Schizophrenia is a psychotic disorder characterized by its impairment in social and vocational functioning. The disorder has also been shown to reduce lifespan by 15 to 25 years. The symptoms of schizophrenia can be organized into 3 groups: positive (altered reality, hallucinations), negative (flat affect), and altered cognition (problems with attention, or working memory). The early treatments of Schizophrenia began with housing the patients in a psychiatrist institution, but the introduction of antipsychotics created hope that there would be not only treatment, but a cure may be found. Antipsychotics target, block dopamine D2 receptors and secondary depolarization. The full effects of the treatments due to their mechanism of action may not be prominent until several weeks have passed. Antipsychotic medications reduce positive symptoms, but minimally affect negative symptoms. They also have side effects termed extrapyramidal side effects (EPS) or tardive dyskinesia. In recent years, atypical antipsychotics have replaced traditional antipsychotic medications. Atypical treatments are thought to be more effective, with fewer symptoms such as EPS.

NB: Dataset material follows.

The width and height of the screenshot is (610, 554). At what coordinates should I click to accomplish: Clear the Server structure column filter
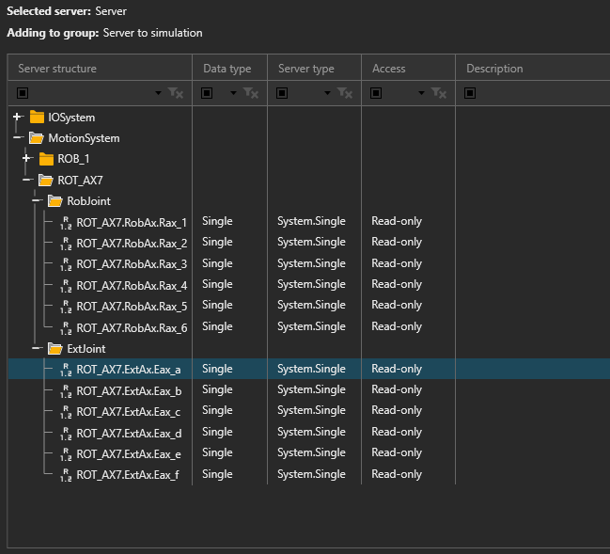176,93
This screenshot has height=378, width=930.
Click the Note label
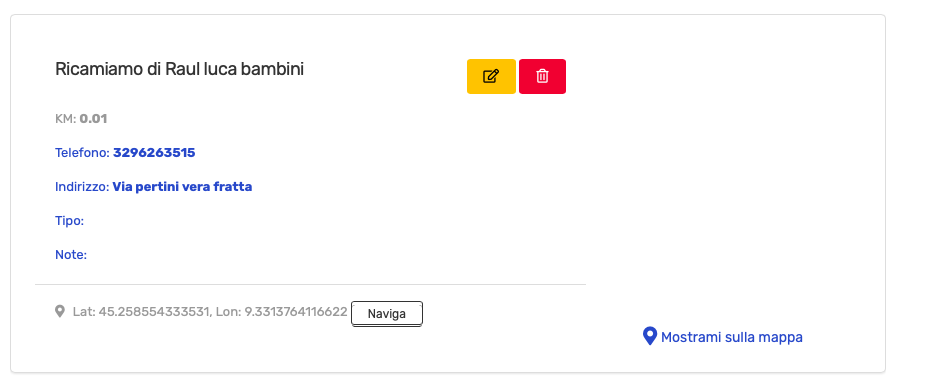coord(71,255)
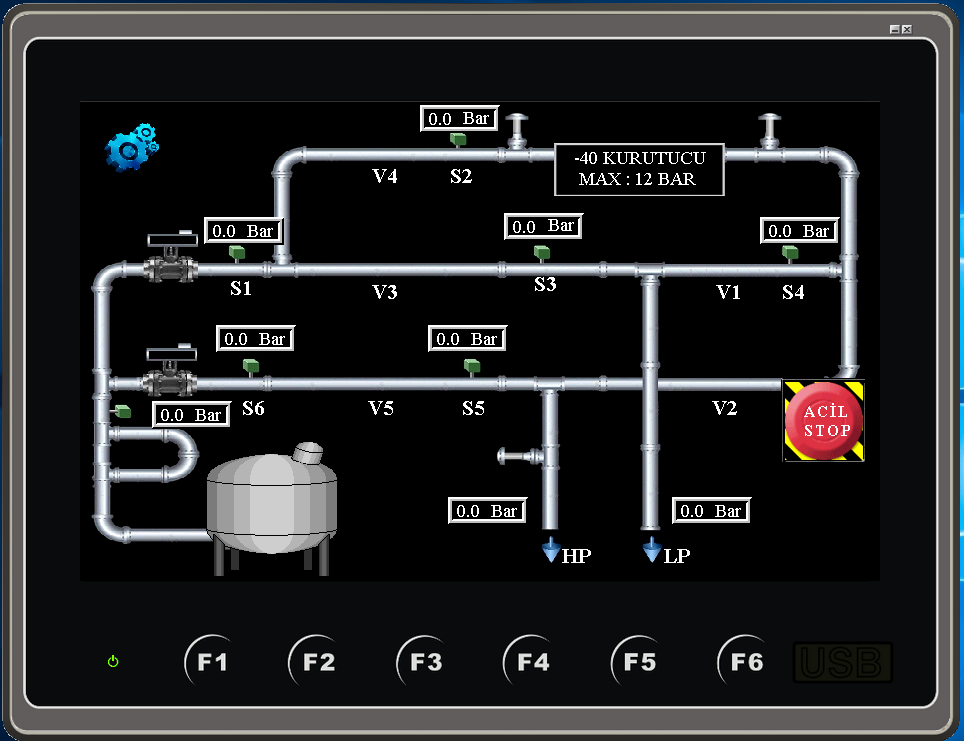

Atypical medications are not the ending place for schizophrenia symptoms, researchers are working diligently to find other treatments. Research has begun to rear its head towards cannabinoids. Cannabis has already been negatively linked to schizophrenia: research has found that schizophrenics have a higher use of cannabis than healthier individuals. Marijuana has also been found to trigger psychotic episodes in schizophrenic patients. So why is research focusing on cannabis for treatment of schizophrenia? It has been shown that THC, a compound in marijuana, is the trigger of the negative responses in schizophrenic patients. Marijuana has been shown to have medical properties in phytocannabinoids present in the plant, such a THC, cannabidiol (CBD), cannabigerol (CBG), and THCV. Focus has been shown on CBD and its medicinal properties, specifically alleviating positive and negative symptoms of schizophrenia. CBD resembles atypical antipsychotics’ effects, and it does not contain any extra-pyramidal side effects. Research is vastly expanding its views, past social ideals, to look towards marijuana’s medicinal properties in the treatment of many disorders including schizophrenia.
Sources:
http://onlinelibrary.wiley.com/doi/10.1002/dta.1425/pdf
Tandon R., Anti-psychotics in the Treatment of Schizophrenia: An Overview Physicians postgraduate press, J Clin Psychiatry 2011
It’s interesting how the last article entitled “let’s weed out the misconceptions: Cannibus and its effects on the brain” mentions how effects on the brain from marijuana use are somewhat similar to schizophrenia’s effects on the brain i.e. abnormal changes in hippocampal structure leading to memory deficits. However, this article focuses on a possible use of marijuana as a treatment for schizophrenia. I found this to be somewhat contradictory. This article also mentions that marijuana has induced psychotic episodes in schizophrenic patients. Yet this article also explains that a phytocannabinoid found in marijuana called CBD resembles an atypical antipsychotic’s effect on schizophrenia. I’ve even heard before that marijuana could possibly contribute to inducing a preexisting mental disorder such as schizophrenia. All of this is very back and forth…It’s very odd to me that marijuana can have so many positive and negative effects. Because marijuana is becoming more socially accepted, its effects must not be detrimental, however it’s somewhat difficult to believe that its effects could truly be beneficial either. Perhaps it simply depends on the person? Or maybe marijuana is simply neutral–showing no real harm but no obvious benefits?.